▶ Your assignment
Each line of the records below that holds "will" should be returned.

(Collection entries)
□ □ □ □

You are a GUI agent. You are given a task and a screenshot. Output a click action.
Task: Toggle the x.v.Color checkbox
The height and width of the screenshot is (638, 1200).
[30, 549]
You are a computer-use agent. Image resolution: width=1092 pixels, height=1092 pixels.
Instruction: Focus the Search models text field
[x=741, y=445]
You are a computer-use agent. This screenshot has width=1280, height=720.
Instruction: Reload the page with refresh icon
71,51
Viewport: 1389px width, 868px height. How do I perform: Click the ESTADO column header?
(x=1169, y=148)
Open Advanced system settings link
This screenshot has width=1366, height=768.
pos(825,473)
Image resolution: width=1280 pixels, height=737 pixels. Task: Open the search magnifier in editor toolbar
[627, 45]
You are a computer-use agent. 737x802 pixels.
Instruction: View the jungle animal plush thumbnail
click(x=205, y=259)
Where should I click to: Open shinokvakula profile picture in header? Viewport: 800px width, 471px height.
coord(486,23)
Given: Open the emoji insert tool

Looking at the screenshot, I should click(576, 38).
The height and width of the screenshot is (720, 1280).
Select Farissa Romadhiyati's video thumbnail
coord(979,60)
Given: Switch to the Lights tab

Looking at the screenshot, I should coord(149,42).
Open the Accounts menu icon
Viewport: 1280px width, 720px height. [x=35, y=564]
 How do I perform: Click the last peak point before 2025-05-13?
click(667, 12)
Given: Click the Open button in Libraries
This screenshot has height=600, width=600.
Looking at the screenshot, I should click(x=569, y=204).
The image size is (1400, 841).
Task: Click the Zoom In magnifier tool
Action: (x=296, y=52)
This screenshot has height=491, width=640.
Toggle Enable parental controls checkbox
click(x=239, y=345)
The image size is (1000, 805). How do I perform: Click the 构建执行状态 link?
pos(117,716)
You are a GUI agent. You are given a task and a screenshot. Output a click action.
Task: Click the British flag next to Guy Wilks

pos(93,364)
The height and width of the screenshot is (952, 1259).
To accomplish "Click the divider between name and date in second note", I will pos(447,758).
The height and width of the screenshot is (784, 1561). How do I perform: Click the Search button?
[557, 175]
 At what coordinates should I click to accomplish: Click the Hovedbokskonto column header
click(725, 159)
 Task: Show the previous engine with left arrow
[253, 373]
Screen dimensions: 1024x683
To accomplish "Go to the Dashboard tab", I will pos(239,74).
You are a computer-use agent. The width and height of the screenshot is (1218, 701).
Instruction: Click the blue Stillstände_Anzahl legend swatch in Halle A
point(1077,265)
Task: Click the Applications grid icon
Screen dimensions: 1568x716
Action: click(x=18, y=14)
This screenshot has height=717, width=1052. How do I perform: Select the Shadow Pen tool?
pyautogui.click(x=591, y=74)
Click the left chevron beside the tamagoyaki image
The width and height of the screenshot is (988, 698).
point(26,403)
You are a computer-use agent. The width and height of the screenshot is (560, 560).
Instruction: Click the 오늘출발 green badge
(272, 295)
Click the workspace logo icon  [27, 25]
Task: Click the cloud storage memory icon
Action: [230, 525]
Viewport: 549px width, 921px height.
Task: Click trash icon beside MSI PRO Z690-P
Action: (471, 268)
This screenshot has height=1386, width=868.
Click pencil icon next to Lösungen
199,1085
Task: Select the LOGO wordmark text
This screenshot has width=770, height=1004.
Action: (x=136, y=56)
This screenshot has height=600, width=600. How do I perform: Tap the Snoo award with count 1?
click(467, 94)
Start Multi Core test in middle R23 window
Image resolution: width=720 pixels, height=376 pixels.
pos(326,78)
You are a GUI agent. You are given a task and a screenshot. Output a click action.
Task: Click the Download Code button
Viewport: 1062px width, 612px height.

□ □ □ □

▶ Response
To accomplish "Click the divider between name and date in second note", I will pos(447,758).
To accomplish "Go to the Dashboard tab", I will pos(239,74).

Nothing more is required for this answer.